Plusieurs pays de la région - notamment la Thaïlande, le Viêt-Nam, le Cambodge et la Malaisie - ont livré des dissidents politiques recherchés par les États voisins, en violation flagrante des protections prévues par le droit international coutumier pour les réfugiés et les demandeurs d’asile. Dans des cas extrêmes, des dissidents ont manifestement été soumis à une disparition forcée dans le pays où ils cherchaient refuge, avant de réapparaître sous la garde d’un autre État des semaines ou des mois plus tard.

La façon dont les événements se sont succédé dans le cas de Truong Duy Nhat laisse à penser que la Thaïlande et le Viêt-Nam pourraient avoir procédé à un échange. L’enlèvement de Truong Duy Nhat et son retour au Viêt-Nam en janvier ont été suivis, quelques mois plus tard, de l’arrestation par le Viêt-Nam de trois dissidents thaïlandais, dont on est sans nouvelles. Ces trois hommes - Siam Theerawut, Chucheep Chivasut et Kritsana Thapthai - ont été arrêtés par les autorités vietnamiennes à la frontière entre le Viêt-Nam et le Laos au début de l’année 2019, et auraient été remis à la Thaïlande début mai.

Le 7 février, le lieutenant général de police Surachate Hakparn, alors chef de la police de l’immigration, a annoncé l’ouverture d’une enquête sur la disparition de Truong Duy Nhat, mais aucune information à ce sujet n’a été communiquée depuis lors.

Amnesty International appelle les autorités thaïlandaises à mener sans délai une enquête approfondie, impartiale et efficace sur l’enlèvement présumé de Truong Duy Nhat et le rôle joué par la police thaïlandaise dans cet enlèvement. Tout fonctionnaire soupçonné d’être impliqué doit être traduit en justice.

Selon les informations reçues par Amnesty International, Truong Duy Nhat a été appréhendé le 26 janvier 2019, alors qu’il avait déposé la veille une demande d’asile auprès du Haut-Commissariat des Nations Unies pour les réfugiés (HCR). Quatre policiers thaïlandais l’ont arrêté vers 17 h 30 dans un magasin de glaces au 2e étage (niveau G) du centre commercial Future Park, à Bangkok. Ils l’ont emmené dans un restaurant et y sont restés avec lui pour manger pendant deux heures environ. Peu après 20 heures, ils l’ont emmené non loin de là en voiture et l’ont remis à un groupe de policiers vietnamiens. Ceux-ci ont forcé Truong Duy Nhat à monter à bord d’une camionnette et sont partis avec lui.

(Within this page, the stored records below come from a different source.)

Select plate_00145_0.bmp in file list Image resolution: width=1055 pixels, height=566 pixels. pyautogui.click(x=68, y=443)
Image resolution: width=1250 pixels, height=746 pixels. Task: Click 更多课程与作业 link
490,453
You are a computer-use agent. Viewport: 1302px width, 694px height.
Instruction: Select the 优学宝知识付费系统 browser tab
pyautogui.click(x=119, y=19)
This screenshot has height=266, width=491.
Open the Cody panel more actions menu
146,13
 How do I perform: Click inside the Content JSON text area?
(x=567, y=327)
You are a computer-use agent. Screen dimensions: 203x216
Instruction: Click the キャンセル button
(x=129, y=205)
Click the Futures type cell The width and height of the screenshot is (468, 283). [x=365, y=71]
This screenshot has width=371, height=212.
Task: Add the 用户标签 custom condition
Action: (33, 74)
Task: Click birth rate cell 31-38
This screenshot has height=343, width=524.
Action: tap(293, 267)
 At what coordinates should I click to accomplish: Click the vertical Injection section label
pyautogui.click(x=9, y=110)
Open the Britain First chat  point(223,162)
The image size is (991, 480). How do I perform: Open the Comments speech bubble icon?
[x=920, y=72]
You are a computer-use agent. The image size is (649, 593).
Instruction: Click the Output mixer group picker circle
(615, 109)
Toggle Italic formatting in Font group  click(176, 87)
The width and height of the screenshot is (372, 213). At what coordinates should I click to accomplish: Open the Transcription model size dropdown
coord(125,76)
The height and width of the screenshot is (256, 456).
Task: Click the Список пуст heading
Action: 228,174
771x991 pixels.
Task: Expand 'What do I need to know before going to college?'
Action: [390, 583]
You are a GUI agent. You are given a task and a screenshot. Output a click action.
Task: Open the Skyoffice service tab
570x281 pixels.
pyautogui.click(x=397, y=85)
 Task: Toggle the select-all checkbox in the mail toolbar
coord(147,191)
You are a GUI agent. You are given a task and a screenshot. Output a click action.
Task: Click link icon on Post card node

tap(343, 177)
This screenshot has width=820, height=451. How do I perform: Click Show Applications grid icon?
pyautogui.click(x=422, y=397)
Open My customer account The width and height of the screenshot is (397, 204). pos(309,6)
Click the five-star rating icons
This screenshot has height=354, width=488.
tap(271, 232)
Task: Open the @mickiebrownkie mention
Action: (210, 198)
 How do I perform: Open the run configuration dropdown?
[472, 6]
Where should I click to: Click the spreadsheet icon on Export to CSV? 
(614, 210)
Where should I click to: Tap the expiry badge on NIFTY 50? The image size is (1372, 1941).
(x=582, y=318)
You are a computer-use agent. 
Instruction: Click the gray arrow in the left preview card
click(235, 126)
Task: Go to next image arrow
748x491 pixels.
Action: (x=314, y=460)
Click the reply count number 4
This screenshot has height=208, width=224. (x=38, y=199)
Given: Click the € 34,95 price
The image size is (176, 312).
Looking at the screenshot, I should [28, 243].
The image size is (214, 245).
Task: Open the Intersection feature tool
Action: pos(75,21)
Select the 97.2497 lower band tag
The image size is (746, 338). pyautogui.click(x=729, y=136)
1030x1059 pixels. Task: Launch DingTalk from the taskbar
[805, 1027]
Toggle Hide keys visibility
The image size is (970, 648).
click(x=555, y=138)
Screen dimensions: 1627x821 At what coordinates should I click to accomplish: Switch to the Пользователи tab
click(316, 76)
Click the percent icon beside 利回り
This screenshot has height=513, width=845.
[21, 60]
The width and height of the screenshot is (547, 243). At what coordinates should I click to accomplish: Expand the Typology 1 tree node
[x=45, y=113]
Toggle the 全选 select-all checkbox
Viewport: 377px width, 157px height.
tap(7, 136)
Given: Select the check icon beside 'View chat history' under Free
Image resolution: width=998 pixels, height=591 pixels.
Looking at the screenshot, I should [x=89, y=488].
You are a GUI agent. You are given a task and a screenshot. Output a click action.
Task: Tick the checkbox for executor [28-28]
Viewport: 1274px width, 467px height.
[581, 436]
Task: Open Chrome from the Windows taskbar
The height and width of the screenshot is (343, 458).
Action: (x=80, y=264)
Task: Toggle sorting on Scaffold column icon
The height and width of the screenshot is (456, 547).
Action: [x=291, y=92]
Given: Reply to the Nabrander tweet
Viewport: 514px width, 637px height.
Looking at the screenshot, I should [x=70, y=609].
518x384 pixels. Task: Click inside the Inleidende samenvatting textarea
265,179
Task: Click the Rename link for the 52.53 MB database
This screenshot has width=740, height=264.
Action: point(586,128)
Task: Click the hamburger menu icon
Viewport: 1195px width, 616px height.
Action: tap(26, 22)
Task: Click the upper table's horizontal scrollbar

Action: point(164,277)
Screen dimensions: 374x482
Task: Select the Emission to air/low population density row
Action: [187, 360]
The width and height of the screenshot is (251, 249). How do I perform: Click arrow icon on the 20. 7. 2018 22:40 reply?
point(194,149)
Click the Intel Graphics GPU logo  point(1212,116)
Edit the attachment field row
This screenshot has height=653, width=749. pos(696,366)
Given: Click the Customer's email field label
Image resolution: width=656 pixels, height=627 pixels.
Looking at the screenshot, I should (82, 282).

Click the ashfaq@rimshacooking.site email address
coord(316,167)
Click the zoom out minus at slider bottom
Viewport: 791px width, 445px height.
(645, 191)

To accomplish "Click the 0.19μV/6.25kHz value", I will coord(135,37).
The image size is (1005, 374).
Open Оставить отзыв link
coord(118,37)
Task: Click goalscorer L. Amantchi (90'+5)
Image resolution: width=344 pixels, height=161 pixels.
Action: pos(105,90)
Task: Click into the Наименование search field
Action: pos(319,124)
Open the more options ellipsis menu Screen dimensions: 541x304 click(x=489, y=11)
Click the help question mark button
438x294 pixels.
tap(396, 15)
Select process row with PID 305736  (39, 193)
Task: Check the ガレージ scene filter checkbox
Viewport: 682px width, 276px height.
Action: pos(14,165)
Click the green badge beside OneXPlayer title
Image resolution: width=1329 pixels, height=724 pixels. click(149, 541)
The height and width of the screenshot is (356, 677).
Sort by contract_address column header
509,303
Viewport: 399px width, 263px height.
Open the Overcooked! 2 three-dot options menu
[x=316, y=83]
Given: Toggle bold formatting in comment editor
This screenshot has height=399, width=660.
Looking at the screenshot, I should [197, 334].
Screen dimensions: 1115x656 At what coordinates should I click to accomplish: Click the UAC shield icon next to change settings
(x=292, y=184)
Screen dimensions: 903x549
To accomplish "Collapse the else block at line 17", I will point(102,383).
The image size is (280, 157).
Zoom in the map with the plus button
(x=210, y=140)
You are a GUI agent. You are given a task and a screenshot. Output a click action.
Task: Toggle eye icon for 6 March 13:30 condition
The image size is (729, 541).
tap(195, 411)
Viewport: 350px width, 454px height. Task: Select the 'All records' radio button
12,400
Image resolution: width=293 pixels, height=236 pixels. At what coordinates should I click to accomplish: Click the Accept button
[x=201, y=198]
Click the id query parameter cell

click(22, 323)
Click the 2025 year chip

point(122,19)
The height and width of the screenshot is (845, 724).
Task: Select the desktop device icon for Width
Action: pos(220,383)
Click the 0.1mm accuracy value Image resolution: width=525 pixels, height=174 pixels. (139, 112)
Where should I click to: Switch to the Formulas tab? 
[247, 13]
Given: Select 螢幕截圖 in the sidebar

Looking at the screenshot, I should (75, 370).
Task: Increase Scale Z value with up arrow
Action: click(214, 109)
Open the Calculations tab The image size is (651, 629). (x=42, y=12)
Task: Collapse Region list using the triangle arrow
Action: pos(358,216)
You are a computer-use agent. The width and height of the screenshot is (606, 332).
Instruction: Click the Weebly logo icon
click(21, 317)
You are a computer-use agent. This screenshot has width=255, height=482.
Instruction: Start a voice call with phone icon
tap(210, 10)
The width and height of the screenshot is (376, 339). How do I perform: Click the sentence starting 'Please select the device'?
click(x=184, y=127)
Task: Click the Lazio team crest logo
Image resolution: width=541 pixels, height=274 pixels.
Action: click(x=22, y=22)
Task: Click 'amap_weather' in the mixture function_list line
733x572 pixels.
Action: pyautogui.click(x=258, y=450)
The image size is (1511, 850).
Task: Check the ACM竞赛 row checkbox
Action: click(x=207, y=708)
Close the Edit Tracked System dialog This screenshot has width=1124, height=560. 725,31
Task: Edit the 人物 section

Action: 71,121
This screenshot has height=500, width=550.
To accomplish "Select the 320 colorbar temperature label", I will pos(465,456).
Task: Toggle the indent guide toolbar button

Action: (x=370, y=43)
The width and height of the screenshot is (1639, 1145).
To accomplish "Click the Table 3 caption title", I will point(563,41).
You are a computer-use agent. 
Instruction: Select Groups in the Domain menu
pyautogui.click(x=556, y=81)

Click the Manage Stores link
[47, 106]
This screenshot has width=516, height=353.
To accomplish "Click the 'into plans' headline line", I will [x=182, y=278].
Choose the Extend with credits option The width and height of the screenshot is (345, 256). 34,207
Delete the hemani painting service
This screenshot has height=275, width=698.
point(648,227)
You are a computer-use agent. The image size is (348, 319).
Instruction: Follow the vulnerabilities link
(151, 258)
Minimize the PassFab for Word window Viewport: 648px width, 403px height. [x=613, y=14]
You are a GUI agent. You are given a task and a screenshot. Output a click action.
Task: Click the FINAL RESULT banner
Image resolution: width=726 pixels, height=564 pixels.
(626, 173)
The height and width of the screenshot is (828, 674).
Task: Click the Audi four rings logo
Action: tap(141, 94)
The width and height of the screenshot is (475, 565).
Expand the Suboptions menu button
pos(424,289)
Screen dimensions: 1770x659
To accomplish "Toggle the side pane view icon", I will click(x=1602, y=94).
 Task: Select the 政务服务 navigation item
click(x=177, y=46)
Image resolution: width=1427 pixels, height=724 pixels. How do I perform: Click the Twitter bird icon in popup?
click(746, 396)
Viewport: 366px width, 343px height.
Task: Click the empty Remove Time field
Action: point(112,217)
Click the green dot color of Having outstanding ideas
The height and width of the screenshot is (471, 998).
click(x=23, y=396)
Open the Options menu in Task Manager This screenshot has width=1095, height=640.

Truong Duy Nhat est actuellement détenu à Hanoï et fait l’objet d’un procès pour corruption.

Le cas de Truong Duy Nhat est inhabituel en raison du secret qui l’entoure, mais il est loin d’être le seul à avoir été renvoyé contre son gré dans un pays voisin en violation du droit international. Parmi les autres personnes livrées ces dernières années et qui ont fait l’objet de persécutions dans leur pays d’origine, on peut citer Moua Toua Ter, un dirigeant de l’ethnie hmong du Laos, expulsé de Bangkok vers le Laos en juin 2014, Sam Sokha, personnalité de l’opposition cambodgienne, arrêtée à Bangkok et remise au Cambodge en février 2018, Rath Rott Mony, un dirigeant syndical cambodgien ayant pris part à un documentaire controversé, qui a été appréhendé à Bangkok et expulsé au Cambodge à la mi-décembre 2018, et Praphan Pipithnamporn, une femme appartenant, semble-t-il, à un mouvement fédéraliste thaïlandais, qui a été arrêtée en Malaisie et renvoyée en Thaïlande le 10 mai 2019.

La Thaïlande a également renvoyé en Chine contre leur gré les réfugiés Dong Guangping et Jiang Yefei. De plus, à la connaissance d’Amnesty International, la Thaïlande n’a rendu publiques les conclusions d’aucune enquête sur des ressortissants chinois, dont Gui Minhai, qui ont « disparu » dans des circonstances mystérieuses alors qu’ils voyageaient en Thaïlande, et sont réapparus plus tard sous la garde des autorités chinoises.

Amnesty International appelle les autorités thaïlandaises à signer et à ratifier la Convention de 1951 relative au statut des réfugiés, à ériger en infraction le renvoi forcé des réfugiés (principe de non-refoulement), et à mettre en place un cadre juridique et administratif solide pour empêcher que les réfugiés ne soient remis aux autorités de pays où ils risqueraient de subir des persécutions.

« Les gouvernements des pays de l’ASEAN doivent cesser de se soutenir activement les uns les autres pour réprimer les personnes critiques à leur égard, et veiller au plein respect du droit à la liberté d’expression dans leurs pays. »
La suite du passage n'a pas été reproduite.